В главном храме звучат победно-трубные звуки раковин. Большие белые морские раковины используются во время богослужения.

В кварталах с открытыми сточными канавами дурной запах. Вдоль улиц течет черная гнилая вода. Мужчины непринужденно мочились, а дети испражнялись в канавы на каждом углу. Вечером налетают тучи мошкары, приходится жечь в помещении коровий навоз. В кустах бегали ящерицы, шипя и клокоча друг на друга.

Городской рынок целиком поместился под кроной невообразимо огромного древа. Баньян – особое дерево, его ветви дают многочисленные воздушные корни. Оно как волшебный храм с многочисленными колоннами. Если ему позволить укорениться, то, врастая в землю, оно образует новые стволы, но у дорог и на рынках их обрубают, иначе там, где было одно дерево, лет через пятьдесят вырастет непроходимая роща. Между лавками зеленщиков с огурцами и помидорами, телегами с грудой листьев шпината, кинзы и с пучками дикого гороха извиваются воздушные корни, свисающие с гигантских ветвей баньяна.

Зеленые манго режут и маринуют в трехлитровых банках, как у нас огурцы. Подают в тарелке из листьев с зубочисткой вместо вилки. Полутемный амбар – лавка растительного масла. Продавщица с ребенком на руках берет лоснящуюся бутылку с кокосовым маслом и, улыбаясь, вытирает ее о свои черные блестящие волосы.

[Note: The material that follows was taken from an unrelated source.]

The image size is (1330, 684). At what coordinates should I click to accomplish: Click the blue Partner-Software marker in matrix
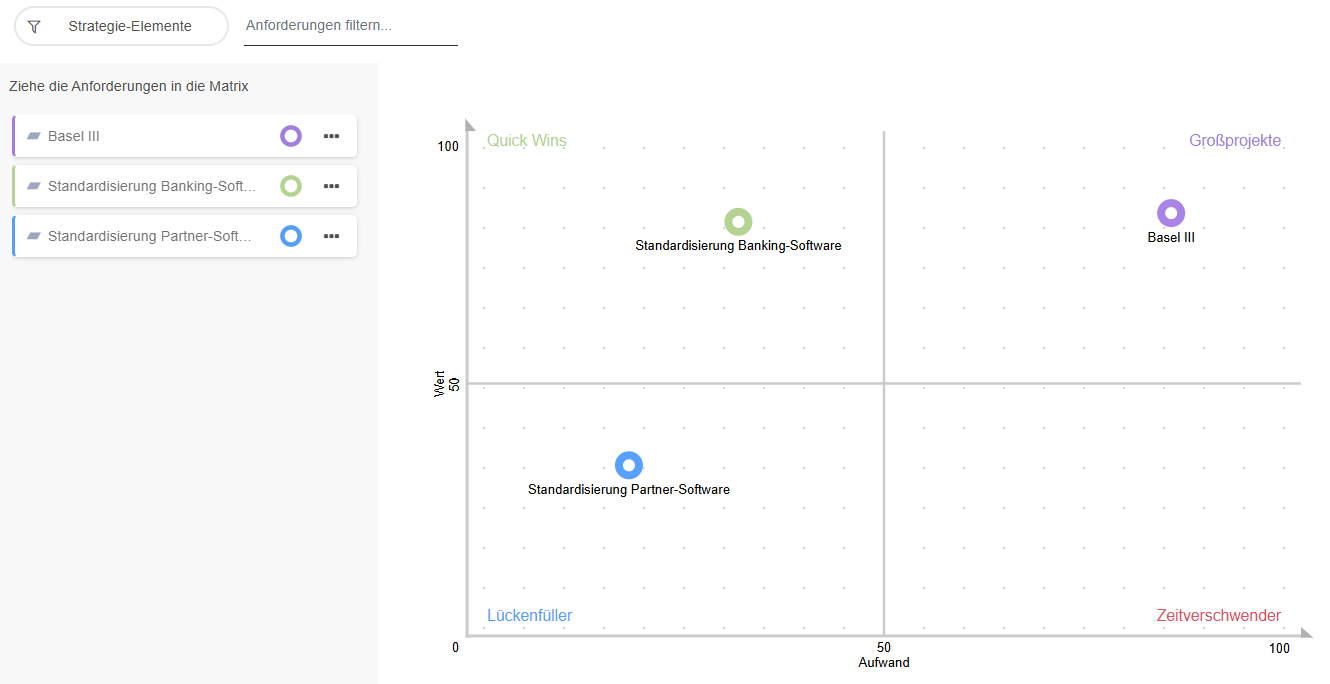pyautogui.click(x=628, y=465)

На земле – алтарь в гирляндах желтых ноготков. «Томаты семь рупий, мадам, охапка кинзы – пять!» – выкрикивает зеленщик. Я протискиваюсь мимо разложенных на земле пирамид арбузов, мне протягивают виноград, рядом ярко-красная морковь по полметра, белый редис, горы цветных специй. Тяжелый дух испорченных продуктов, кожура бананов, на земле в гнилье копаются худые свиньи с щетиной на загривке.

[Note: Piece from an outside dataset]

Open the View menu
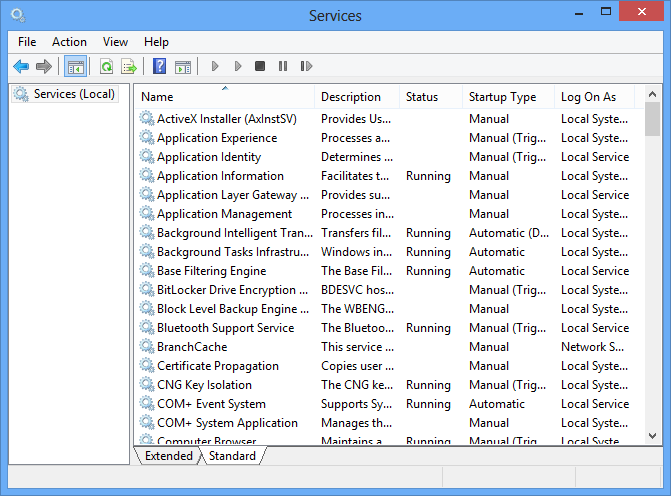(115, 42)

– Ситец набивной, можете пощупать! – манит в лавку зазывала.

Покупатели, разморенные жарой, склоняются над особенно привлекательными материями. Жарко блистают украшения, останавливая женщин, молодых и старых. Начищенные медные блюда и кувшины кажутся раскаленными. Сладкие красные, желтые и зеленые воды в толстых стеклянных бутылках не приносят облегчения, сколько ни пей. В рядах, где варят и жарят, облака пара и чада. Слышится лязг ножей, стук черных сковород и чашек с дымящейся пищей. Толпится народ, оглушаемый криком продавцов, предлагающих горячие, острые и сладкие блюда. Надо вовремя вернуться в ашрам, а то я, наверное, так и бродила бы в потоке торговцев всякой снедью, пока моя тень не растворилась бы в сумерках.